REQUIRED ACTION — Once every line below with "Chrysler" has been counted, state the total and nothing else.

INPUT —
********************

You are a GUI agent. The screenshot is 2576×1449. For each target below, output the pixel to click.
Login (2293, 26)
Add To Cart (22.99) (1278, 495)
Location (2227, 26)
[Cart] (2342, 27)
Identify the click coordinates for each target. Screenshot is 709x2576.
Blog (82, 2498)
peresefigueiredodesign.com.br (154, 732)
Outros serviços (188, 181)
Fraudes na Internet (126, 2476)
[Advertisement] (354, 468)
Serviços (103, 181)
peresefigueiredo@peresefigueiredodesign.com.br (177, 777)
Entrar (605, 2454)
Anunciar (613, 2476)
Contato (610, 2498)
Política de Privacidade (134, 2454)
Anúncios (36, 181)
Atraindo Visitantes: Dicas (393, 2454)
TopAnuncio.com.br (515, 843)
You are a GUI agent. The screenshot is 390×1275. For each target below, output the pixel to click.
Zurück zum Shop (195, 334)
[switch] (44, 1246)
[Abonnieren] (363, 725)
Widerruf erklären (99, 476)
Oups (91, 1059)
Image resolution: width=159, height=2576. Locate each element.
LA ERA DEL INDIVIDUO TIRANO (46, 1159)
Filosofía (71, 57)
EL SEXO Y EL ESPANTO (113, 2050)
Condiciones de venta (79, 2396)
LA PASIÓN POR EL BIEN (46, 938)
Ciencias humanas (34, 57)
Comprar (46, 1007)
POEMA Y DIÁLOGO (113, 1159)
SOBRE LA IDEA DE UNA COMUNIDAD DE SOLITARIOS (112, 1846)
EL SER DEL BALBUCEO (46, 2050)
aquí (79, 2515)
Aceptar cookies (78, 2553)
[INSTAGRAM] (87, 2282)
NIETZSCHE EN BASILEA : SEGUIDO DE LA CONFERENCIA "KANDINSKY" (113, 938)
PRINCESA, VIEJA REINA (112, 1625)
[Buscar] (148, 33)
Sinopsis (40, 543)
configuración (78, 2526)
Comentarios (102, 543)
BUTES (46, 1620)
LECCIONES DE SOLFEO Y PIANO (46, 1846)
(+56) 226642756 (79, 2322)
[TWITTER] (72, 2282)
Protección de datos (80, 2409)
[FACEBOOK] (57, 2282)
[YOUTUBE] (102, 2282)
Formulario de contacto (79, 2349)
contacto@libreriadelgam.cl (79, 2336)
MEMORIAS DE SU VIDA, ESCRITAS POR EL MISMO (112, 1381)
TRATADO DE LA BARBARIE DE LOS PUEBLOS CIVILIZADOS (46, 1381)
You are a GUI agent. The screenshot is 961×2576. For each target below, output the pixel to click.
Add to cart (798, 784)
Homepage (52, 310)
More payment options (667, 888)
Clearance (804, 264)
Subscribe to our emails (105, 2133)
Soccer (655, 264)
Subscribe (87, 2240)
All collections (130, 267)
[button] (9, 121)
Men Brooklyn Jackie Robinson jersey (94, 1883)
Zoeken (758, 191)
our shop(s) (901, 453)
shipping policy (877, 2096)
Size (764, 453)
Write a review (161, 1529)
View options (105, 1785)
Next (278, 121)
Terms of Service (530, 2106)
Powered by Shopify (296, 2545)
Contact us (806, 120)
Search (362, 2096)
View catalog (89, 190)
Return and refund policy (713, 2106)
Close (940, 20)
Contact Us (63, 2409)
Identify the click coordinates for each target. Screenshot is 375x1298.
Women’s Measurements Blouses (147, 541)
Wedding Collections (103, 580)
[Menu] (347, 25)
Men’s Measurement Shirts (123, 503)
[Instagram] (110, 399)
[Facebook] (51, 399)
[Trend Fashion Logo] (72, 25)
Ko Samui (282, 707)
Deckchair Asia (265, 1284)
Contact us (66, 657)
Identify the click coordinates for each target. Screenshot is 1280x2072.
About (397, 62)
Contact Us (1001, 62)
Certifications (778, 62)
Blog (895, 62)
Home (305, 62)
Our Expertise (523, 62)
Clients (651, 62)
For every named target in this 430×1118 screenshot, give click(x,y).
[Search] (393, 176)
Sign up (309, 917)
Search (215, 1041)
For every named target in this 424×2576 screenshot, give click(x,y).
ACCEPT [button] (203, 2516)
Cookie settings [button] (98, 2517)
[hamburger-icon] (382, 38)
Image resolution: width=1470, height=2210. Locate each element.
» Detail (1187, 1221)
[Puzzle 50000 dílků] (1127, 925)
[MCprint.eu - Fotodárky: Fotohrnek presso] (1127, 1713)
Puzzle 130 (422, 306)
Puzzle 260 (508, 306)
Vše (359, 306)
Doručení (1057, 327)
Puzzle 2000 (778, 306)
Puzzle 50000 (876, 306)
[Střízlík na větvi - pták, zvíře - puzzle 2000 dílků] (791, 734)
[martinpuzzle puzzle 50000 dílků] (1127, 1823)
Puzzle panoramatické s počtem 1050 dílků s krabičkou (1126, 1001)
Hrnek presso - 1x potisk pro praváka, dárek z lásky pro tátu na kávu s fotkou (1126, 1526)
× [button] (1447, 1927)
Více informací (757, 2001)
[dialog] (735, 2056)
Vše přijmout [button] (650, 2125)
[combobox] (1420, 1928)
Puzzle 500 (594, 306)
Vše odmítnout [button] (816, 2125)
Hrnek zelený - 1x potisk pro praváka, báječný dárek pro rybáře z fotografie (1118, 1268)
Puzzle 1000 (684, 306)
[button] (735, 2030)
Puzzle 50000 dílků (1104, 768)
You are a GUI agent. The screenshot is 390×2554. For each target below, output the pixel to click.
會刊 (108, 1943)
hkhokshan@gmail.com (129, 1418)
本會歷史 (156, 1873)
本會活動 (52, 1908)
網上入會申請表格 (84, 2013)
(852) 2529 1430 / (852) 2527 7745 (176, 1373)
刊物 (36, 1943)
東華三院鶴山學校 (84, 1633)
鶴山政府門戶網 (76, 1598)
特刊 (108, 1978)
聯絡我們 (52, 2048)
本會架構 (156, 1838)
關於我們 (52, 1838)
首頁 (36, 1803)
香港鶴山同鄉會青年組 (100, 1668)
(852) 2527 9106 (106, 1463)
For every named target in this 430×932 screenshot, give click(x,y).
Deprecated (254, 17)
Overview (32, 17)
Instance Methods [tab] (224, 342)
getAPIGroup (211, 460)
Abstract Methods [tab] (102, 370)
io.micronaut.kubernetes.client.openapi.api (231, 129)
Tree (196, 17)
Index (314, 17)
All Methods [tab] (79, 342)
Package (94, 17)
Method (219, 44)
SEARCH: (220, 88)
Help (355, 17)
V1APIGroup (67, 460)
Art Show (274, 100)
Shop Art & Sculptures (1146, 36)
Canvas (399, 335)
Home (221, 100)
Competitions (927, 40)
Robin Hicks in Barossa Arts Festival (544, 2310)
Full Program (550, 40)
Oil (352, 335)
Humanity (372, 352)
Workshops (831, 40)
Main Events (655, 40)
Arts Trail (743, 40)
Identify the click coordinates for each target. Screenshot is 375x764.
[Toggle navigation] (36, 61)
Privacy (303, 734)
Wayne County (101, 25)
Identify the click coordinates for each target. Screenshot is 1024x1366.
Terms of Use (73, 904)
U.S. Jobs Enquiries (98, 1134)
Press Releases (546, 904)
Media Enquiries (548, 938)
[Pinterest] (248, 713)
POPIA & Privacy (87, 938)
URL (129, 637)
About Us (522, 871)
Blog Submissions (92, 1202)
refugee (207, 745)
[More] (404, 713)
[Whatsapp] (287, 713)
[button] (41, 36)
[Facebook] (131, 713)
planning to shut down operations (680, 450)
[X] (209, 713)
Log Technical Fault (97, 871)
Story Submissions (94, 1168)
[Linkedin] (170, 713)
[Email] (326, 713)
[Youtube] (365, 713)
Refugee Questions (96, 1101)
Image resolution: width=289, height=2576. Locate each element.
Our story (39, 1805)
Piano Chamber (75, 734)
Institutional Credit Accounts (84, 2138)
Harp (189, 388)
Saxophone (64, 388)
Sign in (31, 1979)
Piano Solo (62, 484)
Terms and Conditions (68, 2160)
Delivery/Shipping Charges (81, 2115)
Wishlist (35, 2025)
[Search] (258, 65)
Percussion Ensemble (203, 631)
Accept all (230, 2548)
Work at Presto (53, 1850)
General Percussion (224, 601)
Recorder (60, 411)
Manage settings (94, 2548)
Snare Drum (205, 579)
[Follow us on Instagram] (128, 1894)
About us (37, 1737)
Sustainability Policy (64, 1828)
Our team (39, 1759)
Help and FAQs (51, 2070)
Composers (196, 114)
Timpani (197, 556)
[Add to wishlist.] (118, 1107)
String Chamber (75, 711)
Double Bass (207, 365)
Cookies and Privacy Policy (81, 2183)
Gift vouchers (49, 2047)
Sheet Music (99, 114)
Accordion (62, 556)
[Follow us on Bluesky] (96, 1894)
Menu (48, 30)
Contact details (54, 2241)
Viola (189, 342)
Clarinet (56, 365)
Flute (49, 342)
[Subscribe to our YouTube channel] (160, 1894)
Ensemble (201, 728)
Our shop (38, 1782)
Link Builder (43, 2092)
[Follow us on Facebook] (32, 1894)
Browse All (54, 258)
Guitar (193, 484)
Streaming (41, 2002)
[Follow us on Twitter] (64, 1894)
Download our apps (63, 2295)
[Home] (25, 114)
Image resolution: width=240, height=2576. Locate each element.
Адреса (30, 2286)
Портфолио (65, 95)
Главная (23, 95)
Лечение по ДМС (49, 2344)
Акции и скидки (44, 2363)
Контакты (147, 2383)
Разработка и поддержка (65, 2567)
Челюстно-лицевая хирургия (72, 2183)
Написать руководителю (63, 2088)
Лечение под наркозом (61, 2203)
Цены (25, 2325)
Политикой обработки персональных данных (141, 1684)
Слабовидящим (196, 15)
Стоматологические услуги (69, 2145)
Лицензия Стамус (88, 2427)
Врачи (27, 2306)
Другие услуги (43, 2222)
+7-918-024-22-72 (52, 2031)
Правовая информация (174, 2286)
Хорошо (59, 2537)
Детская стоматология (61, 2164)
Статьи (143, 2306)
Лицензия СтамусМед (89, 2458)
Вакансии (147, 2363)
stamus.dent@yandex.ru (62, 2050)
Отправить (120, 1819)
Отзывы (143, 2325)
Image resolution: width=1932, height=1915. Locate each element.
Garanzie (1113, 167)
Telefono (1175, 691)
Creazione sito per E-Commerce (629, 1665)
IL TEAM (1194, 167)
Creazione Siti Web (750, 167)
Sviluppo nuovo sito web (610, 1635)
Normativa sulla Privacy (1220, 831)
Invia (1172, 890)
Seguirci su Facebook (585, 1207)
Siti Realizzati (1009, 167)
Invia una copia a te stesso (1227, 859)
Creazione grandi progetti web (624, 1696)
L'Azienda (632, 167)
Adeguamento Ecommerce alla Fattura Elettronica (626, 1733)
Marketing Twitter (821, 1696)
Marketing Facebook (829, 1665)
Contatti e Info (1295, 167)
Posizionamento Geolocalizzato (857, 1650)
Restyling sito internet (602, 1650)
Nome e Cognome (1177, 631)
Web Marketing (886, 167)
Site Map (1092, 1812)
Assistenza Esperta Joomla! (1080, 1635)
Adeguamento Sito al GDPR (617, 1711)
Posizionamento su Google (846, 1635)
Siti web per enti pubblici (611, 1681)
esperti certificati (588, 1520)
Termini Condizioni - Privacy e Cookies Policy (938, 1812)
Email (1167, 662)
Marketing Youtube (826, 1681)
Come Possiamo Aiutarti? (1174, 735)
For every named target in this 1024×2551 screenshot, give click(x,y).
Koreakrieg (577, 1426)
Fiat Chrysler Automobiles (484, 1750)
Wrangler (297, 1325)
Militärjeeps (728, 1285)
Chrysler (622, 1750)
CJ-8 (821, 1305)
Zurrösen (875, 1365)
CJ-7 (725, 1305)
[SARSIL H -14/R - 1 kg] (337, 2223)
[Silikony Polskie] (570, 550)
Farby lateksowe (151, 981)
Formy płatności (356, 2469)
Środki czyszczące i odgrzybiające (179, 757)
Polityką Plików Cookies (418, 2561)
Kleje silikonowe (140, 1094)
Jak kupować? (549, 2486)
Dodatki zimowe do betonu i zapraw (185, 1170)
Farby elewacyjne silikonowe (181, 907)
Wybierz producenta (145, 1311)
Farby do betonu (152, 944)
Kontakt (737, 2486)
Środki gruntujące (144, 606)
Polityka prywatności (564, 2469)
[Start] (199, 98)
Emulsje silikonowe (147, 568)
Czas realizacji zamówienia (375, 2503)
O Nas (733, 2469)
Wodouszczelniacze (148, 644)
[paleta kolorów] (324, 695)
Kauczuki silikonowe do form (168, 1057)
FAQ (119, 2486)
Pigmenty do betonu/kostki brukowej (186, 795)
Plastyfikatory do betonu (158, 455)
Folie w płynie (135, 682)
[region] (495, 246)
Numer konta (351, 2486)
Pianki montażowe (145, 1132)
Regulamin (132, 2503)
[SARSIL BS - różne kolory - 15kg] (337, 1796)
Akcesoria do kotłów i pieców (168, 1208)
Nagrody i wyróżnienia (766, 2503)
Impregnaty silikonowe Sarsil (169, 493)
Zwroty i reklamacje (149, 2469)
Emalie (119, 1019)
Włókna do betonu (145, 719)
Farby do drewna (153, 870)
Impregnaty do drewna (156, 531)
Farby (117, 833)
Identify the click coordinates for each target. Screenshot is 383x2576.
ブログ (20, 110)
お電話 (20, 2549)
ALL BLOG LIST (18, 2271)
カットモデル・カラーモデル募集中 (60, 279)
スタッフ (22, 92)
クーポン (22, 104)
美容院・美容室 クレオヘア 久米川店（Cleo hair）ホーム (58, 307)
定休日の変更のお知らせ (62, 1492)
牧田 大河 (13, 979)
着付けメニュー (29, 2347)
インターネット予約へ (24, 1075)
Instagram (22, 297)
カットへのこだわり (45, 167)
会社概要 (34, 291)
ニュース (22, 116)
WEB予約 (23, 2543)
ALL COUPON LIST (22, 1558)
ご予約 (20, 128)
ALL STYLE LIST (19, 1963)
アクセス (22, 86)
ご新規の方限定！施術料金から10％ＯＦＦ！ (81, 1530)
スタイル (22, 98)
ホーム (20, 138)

********************

WRITTEN RESPONSE — 2